(AIM OF THE EXERCISE):
In the records below, find the line that contains "This screenshot has width=1266, height=412." and the line that contains "Task: Tap the middle megaphone emoji", then retype exactly those two lines and every line between them.

(INPUT):
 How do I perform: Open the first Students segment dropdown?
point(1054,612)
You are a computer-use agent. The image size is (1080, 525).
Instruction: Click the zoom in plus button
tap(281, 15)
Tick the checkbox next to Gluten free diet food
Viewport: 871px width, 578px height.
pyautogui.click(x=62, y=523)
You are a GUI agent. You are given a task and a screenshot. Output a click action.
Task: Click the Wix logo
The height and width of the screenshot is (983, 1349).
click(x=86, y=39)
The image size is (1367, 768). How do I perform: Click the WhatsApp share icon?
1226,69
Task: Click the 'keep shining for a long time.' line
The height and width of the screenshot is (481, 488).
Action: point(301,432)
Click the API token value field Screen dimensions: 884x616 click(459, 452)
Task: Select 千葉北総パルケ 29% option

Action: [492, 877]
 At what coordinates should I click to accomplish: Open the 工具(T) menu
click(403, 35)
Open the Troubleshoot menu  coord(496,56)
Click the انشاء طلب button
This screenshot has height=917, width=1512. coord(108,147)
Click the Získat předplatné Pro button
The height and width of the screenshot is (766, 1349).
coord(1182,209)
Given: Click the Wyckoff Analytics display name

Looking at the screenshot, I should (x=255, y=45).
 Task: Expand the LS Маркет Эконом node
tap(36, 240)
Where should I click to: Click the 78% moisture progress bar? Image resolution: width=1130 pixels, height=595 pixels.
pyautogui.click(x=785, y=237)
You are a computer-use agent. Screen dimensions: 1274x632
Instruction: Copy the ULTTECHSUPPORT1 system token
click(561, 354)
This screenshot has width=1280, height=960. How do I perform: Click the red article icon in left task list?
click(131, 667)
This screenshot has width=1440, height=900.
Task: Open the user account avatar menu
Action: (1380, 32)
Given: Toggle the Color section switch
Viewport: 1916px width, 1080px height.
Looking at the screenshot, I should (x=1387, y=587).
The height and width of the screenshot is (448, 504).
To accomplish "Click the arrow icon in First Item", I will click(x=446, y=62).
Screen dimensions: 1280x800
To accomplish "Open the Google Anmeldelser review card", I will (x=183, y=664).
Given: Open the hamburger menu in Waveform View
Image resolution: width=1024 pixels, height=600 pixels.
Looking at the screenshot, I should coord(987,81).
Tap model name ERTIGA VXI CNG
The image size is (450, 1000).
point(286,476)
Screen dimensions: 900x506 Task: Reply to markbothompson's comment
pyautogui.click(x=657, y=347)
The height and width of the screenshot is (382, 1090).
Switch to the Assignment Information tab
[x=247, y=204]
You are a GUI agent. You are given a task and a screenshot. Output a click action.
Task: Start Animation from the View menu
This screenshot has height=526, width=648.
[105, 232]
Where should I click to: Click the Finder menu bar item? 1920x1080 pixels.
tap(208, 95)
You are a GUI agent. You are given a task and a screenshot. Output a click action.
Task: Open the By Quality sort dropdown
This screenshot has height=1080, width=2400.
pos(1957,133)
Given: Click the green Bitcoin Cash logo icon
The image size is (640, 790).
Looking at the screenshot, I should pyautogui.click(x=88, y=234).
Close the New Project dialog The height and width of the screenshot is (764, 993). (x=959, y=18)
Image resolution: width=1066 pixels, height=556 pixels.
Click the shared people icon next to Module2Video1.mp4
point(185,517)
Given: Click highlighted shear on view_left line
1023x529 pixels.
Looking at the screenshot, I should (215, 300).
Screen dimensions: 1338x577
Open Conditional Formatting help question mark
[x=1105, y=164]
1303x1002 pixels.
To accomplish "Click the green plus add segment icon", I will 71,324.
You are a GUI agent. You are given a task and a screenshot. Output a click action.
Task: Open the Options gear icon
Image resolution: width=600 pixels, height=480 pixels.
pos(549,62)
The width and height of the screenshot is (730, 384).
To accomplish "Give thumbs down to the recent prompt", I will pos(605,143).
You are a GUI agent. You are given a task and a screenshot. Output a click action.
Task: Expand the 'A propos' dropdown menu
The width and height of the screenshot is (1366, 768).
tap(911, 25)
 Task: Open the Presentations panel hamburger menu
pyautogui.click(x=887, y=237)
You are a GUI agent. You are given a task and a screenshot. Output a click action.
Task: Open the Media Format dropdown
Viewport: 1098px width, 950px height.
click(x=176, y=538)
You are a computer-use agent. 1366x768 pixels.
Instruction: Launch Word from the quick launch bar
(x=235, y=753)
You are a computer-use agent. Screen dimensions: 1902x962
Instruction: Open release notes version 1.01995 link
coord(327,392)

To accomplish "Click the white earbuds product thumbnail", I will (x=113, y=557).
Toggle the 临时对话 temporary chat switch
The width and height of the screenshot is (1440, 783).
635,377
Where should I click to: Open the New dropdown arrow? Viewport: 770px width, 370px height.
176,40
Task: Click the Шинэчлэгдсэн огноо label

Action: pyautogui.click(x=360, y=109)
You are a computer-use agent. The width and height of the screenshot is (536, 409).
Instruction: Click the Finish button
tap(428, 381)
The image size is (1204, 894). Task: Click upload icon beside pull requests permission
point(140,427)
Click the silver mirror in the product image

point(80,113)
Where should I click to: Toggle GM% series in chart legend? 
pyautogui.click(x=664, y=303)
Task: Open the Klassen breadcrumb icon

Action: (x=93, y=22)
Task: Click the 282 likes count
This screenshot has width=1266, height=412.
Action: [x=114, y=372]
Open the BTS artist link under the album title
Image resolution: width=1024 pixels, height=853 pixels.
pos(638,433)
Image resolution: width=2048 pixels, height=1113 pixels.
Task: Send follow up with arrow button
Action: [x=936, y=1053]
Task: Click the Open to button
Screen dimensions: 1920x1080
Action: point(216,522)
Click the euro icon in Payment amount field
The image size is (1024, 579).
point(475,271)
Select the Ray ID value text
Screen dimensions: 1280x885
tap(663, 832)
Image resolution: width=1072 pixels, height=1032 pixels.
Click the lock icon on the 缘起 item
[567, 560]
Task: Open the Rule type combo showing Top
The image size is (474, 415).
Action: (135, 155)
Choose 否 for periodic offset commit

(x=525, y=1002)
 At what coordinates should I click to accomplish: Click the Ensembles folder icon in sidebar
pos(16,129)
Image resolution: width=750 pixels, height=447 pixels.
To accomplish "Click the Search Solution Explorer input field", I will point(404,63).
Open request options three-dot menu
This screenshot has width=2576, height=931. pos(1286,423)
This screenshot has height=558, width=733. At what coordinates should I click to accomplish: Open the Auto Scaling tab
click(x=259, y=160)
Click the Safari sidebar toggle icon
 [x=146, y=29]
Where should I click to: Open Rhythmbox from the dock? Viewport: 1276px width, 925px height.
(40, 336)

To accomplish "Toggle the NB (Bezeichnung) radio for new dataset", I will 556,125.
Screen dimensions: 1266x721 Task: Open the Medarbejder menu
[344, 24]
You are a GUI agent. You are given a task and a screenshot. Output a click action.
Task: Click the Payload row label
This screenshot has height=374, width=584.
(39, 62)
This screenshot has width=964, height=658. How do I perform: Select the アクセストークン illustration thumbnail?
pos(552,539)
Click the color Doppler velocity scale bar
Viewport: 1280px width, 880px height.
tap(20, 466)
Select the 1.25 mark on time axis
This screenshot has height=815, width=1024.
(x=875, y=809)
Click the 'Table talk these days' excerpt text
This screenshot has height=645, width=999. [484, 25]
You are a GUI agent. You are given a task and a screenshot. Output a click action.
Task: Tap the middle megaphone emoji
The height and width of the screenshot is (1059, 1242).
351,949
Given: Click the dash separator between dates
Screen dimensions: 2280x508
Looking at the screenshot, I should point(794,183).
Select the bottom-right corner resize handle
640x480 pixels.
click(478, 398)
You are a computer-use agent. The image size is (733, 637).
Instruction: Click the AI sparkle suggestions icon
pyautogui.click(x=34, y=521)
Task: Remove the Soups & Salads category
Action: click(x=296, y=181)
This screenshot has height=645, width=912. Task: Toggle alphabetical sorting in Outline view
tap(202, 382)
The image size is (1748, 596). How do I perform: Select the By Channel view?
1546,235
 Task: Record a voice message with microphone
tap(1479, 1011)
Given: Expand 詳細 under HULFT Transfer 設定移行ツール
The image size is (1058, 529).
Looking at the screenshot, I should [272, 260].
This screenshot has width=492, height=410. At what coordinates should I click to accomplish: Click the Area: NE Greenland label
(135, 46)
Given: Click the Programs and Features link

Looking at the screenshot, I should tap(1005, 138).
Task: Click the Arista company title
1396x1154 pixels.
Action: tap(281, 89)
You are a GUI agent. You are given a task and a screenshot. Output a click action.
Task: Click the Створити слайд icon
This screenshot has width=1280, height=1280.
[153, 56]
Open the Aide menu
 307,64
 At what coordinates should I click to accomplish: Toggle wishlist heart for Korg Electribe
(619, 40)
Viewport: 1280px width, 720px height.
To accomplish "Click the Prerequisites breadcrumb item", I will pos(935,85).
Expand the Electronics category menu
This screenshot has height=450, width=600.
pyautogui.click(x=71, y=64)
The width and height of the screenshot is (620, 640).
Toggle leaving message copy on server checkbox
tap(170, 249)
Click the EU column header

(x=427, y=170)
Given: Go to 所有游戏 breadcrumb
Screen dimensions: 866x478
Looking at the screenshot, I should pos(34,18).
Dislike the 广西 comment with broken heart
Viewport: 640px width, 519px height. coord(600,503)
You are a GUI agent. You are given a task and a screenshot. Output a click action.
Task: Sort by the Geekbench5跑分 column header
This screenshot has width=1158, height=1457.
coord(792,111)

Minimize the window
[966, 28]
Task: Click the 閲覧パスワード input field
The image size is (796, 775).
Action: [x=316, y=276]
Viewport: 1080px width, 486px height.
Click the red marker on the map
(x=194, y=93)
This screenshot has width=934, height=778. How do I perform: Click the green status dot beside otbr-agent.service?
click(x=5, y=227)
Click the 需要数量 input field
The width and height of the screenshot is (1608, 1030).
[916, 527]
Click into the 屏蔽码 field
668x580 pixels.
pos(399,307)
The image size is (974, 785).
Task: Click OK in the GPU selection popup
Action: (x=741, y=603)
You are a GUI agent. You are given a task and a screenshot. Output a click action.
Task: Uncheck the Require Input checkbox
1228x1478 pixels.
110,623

(TASK RESULT):
This screenshot has width=1266, height=412.
Action: [x=114, y=372]
Open the BTS artist link under the album title
Image resolution: width=1024 pixels, height=853 pixels.
pos(638,433)
Image resolution: width=2048 pixels, height=1113 pixels.
Task: Send follow up with arrow button
Action: [x=936, y=1053]
Task: Click the Open to button
Screen dimensions: 1920x1080
Action: point(216,522)
Click the euro icon in Payment amount field
The image size is (1024, 579).
point(475,271)
Select the Ray ID value text
Screen dimensions: 1280x885
tap(663, 832)
Image resolution: width=1072 pixels, height=1032 pixels.
Click the lock icon on the 缘起 item
[567, 560]
Task: Open the Rule type combo showing Top
The image size is (474, 415).
Action: (135, 155)
Choose 否 for periodic offset commit

(x=525, y=1002)
 At what coordinates should I click to accomplish: Click the Ensembles folder icon in sidebar
pos(16,129)
Image resolution: width=750 pixels, height=447 pixels.
To accomplish "Click the Search Solution Explorer input field", I will point(404,63).
Open request options three-dot menu
This screenshot has width=2576, height=931. pos(1286,423)
This screenshot has height=558, width=733. At what coordinates should I click to accomplish: Open the Auto Scaling tab
click(x=259, y=160)
Click the Safari sidebar toggle icon
 [x=146, y=29]
Where should I click to: Open Rhythmbox from the dock? Viewport: 1276px width, 925px height.
(40, 336)

To accomplish "Toggle the NB (Bezeichnung) radio for new dataset", I will 556,125.
Screen dimensions: 1266x721 Task: Open the Medarbejder menu
[344, 24]
You are a GUI agent. You are given a task and a screenshot. Output a click action.
Task: Click the Payload row label
This screenshot has height=374, width=584.
(39, 62)
This screenshot has width=964, height=658. How do I perform: Select the アクセストークン illustration thumbnail?
pos(552,539)
Click the color Doppler velocity scale bar
Viewport: 1280px width, 880px height.
tap(20, 466)
Select the 1.25 mark on time axis
This screenshot has height=815, width=1024.
(x=875, y=809)
Click the 'Table talk these days' excerpt text
This screenshot has height=645, width=999. [484, 25]
You are a GUI agent. You are given a task and a screenshot. Output a click action.
Task: Tap the middle megaphone emoji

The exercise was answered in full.